## Task to carry out:
Copy every line of the material below word for word, keeping the same order and line breaks.

## Items:

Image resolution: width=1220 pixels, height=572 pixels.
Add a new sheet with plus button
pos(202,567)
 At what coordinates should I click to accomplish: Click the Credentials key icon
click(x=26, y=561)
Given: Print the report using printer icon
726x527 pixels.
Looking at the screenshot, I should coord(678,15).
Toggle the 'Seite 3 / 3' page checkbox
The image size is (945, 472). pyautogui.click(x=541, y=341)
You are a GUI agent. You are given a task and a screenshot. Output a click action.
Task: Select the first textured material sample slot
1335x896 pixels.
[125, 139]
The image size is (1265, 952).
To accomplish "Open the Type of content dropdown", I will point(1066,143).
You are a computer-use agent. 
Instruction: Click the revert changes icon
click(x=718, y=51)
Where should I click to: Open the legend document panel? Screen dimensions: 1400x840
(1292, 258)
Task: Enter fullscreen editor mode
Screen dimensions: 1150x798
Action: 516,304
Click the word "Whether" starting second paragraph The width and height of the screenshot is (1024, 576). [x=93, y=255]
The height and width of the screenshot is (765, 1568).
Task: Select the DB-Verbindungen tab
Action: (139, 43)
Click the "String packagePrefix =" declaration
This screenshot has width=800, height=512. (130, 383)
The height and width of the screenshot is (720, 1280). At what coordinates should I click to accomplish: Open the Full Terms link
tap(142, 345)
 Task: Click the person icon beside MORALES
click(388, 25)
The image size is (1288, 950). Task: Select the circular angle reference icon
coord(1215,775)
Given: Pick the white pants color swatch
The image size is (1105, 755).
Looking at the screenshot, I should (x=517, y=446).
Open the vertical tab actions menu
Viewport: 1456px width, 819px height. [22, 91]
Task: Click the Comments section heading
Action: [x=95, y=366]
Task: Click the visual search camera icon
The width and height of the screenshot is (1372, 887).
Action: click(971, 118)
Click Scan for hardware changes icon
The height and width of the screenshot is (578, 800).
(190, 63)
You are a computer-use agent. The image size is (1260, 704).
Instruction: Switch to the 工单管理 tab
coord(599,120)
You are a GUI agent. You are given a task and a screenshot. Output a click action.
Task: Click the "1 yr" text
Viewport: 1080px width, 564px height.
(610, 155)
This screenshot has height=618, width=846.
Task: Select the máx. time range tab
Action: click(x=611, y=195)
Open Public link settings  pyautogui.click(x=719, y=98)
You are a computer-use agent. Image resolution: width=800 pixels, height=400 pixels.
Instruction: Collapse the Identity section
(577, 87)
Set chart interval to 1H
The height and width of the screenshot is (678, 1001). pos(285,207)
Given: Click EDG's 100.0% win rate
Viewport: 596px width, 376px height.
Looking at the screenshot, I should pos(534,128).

## Response to the exercise:
Image resolution: width=1220 pixels, height=572 pixels.
Add a new sheet with plus button
pos(202,567)
 At what coordinates should I click to accomplish: Click the Credentials key icon
click(x=26, y=561)
Given: Print the report using printer icon
726x527 pixels.
Looking at the screenshot, I should coord(678,15).
Toggle the 'Seite 3 / 3' page checkbox
The image size is (945, 472). pyautogui.click(x=541, y=341)
You are a GUI agent. You are given a task and a screenshot. Output a click action.
Task: Select the first textured material sample slot
1335x896 pixels.
[125, 139]
The image size is (1265, 952).
To accomplish "Open the Type of content dropdown", I will point(1066,143).
You are a computer-use agent. 
Instruction: Click the revert changes icon
click(x=718, y=51)
Where should I click to: Open the legend document panel? Screen dimensions: 1400x840
(1292, 258)
Task: Enter fullscreen editor mode
Screen dimensions: 1150x798
Action: 516,304
Click the word "Whether" starting second paragraph The width and height of the screenshot is (1024, 576). [x=93, y=255]
The height and width of the screenshot is (765, 1568).
Task: Select the DB-Verbindungen tab
Action: (139, 43)
Click the "String packagePrefix =" declaration
This screenshot has width=800, height=512. (130, 383)
The height and width of the screenshot is (720, 1280). At what coordinates should I click to accomplish: Open the Full Terms link
tap(142, 345)
 Task: Click the person icon beside MORALES
click(388, 25)
The image size is (1288, 950). Task: Select the circular angle reference icon
coord(1215,775)
Given: Pick the white pants color swatch
The image size is (1105, 755).
Looking at the screenshot, I should (x=517, y=446).
Open the vertical tab actions menu
Viewport: 1456px width, 819px height. [22, 91]
Task: Click the Comments section heading
Action: [x=95, y=366]
Task: Click the visual search camera icon
The width and height of the screenshot is (1372, 887).
Action: click(971, 118)
Click Scan for hardware changes icon
The height and width of the screenshot is (578, 800).
(190, 63)
You are a computer-use agent. The image size is (1260, 704).
Instruction: Switch to the 工单管理 tab
coord(599,120)
You are a GUI agent. You are given a task and a screenshot. Output a click action.
Task: Click the "1 yr" text
Viewport: 1080px width, 564px height.
(610, 155)
This screenshot has height=618, width=846.
Task: Select the máx. time range tab
Action: click(x=611, y=195)
Open Public link settings  pyautogui.click(x=719, y=98)
You are a computer-use agent. Image resolution: width=800 pixels, height=400 pixels.
Instruction: Collapse the Identity section
(577, 87)
Set chart interval to 1H
The height and width of the screenshot is (678, 1001). pos(285,207)
Given: Click EDG's 100.0% win rate
Viewport: 596px width, 376px height.
Looking at the screenshot, I should pos(534,128).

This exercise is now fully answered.